Jushi Holdings posted $262.9 million in full-year revenue, a modest two percent year-over-year gain in an industry still grinding through price compression. But the numbers are only part of the story. On the latest episode of the Trade To Black podcast, CEO Jim Cacioppo and Chief Strategy Officer Trent Woloveck laid out a company positioning itself around state-level expansion, federal enforcement shifts, and a balance sheet that has survived where others haven't.

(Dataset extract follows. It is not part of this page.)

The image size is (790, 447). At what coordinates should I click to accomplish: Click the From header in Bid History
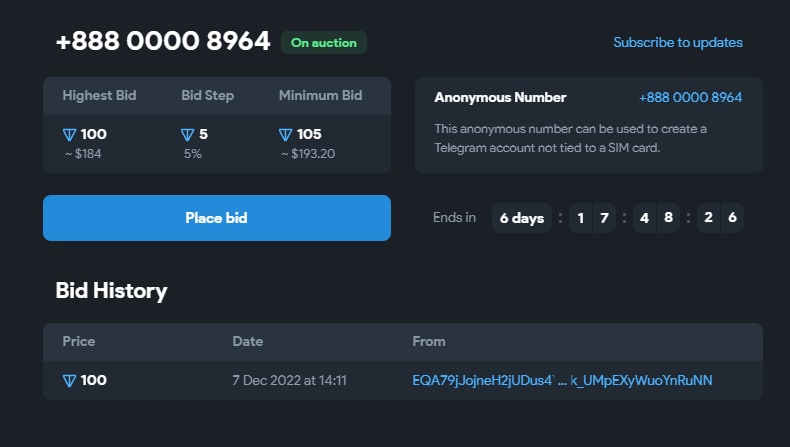(429, 341)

The Revenue Picture: Modest Growth, Real Questions
Two percent growth doesn't make anyone euphoric. Cacioppo acknowledged as much, attributing a sequential dip in gross margins to a combination of holiday promotional pricing and a production overage in Q3 that forced the company to pull back output. The thing is, the adjusted EBITDA margin still expanded - to 20.4 percent - which suggests that underneath the top-line grind, operational discipline is tightening. Whether that margin holds through what's coming next is the open question.
Cacioppo was direct about the states he's watching. Virginia, where Jushi holds exclusive retail rights in the Northern Virginia corridor - roughly a third of the state's population - is the near-term catalyst. The company is scaling cultivation capacity ahead of the adult-use launch there. Pennsylvania, meanwhile, he described not as a slow ramp but as a future "boom," a market that could unlock rapidly once regulatory conditions shift. Two very different timelines. Two different bets.

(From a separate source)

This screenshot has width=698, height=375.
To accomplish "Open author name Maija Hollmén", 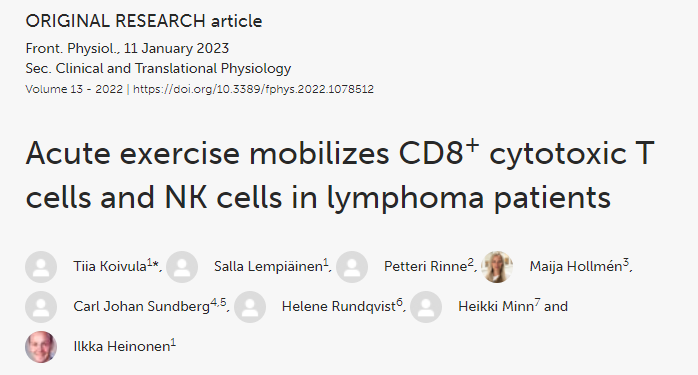I will click(x=576, y=266).
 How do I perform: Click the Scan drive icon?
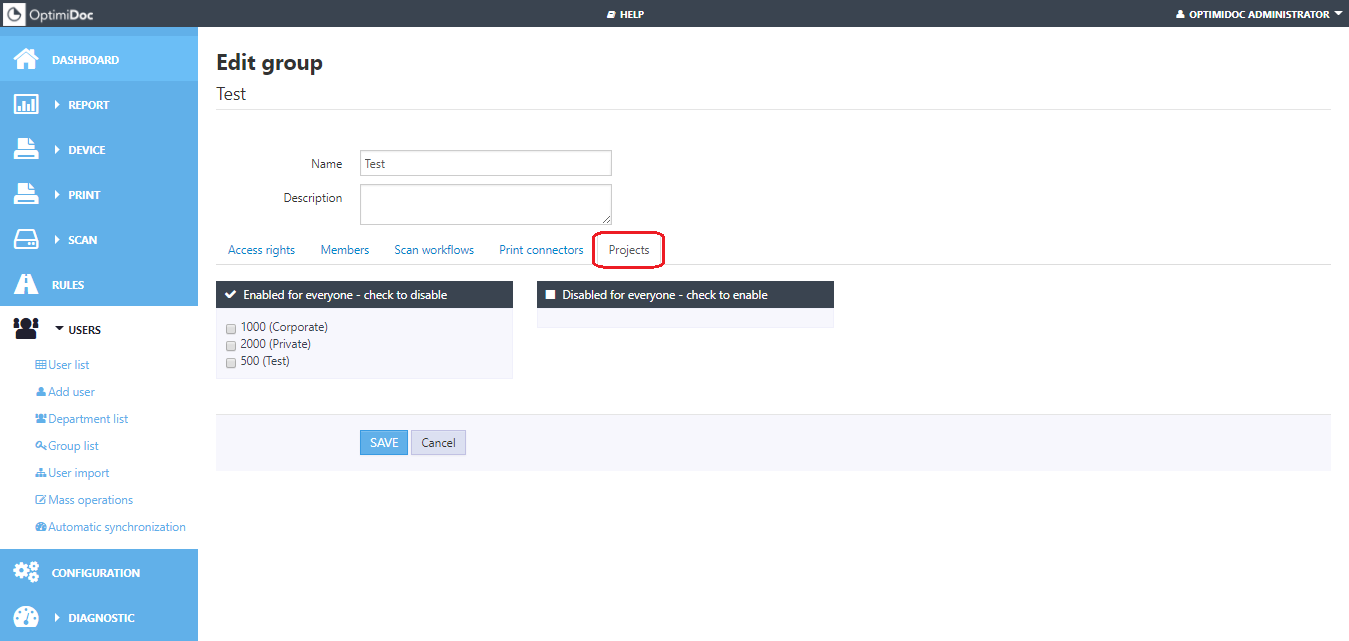[x=26, y=239]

Balance Sheet Survival as a Competitive Moat
The cannabis industry has not been kind to capital structures. Cacioppo pointed to the collapses of AYR Wellness and the former Columbia Care as cautionary examples - companies that once looked formidable and are now either restructured or gone. His argument: Jushi's more conservative capital approach is what kept it standing. To back that up with something beyond rhetoric, he disclosed a personal $28 million investment in the company's recently completed refinancing. He framed it less as a vote of confidence and more as a genuinely attractive deal given his existing equity position and the income it generates. Fair enough - but skin in the game at that scale does concentrate the mind.

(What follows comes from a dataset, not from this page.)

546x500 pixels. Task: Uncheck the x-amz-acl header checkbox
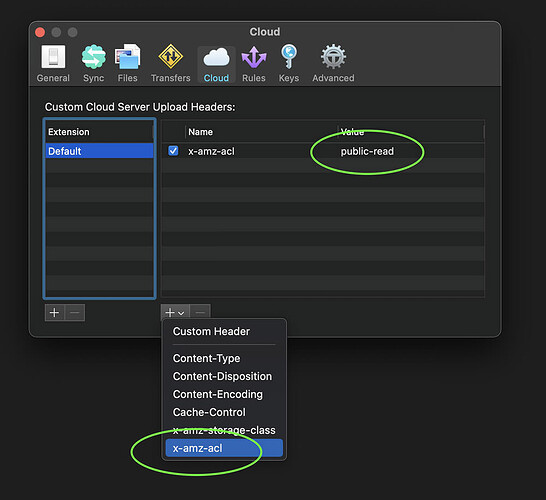pos(173,151)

Inside the White House Meetings on Hemp and Enforcement
This is where the conversation shifted from company-specific to industry-defining. Woloveck described attending closed-door sessions at the White House's Office of Information and Regulatory Affairs and the FDA, focused on cannabinoid enforcement policy ahead of the Farm Bill's November implementation date. His characterization was striking: these were the most substantive federal conversations he'd experienced in his career. Not debates. Fact-finding. Officials were asking precise, clarifying questions - specifically about the distinction between state-regulated cannabis products and intoxicating hemp-derived compounds flooding the consumer market with minimal oversight.
Woloveck also detailed Jushi's litigation strategy against hemp operators selling intoxicating products outside state-regulated frameworks. One defendant, he noted, had already settled across eight states and agreed to disgorge all profits. He was careful to add that outcome isn't representative - most cases won't resolve that cleanly. But the signal matters: licensed operators are not waiting for federal enforcement to catch up. They're going after unregulated competitors directly.
The Hemp Ban, Schedule III, and What Actually Happens Next
Speculation has circled for months that Congress might delay the ban on intoxicating hemp-derived THC products. Woloveck dismissed this flatly. The ban, he said, is already law. The November effective date is set. Senate attempts to block it failed decisively. In his view, there is no meaningful political will to extend what he characterized - without hedging - as a public health crisis. Strong language. But it tracks with the broader regulatory mood: the FDA's interest in these meetings suggests an agency preparing to act, not one looking for reasons to defer.
How all of this connects to potential Schedule III rescheduling remains genuinely uncertain. But the enforcement architecture is forming - and companies like Jushi, already operating within state-regulated systems, stand to benefit if federal policy draws a harder line between licensed cannabis and the unregulated hemp market. That's the bet. Whether the federal government follows through with the kind of enforcement muscle these policies demand is, as always, the part no one can predict with confidence.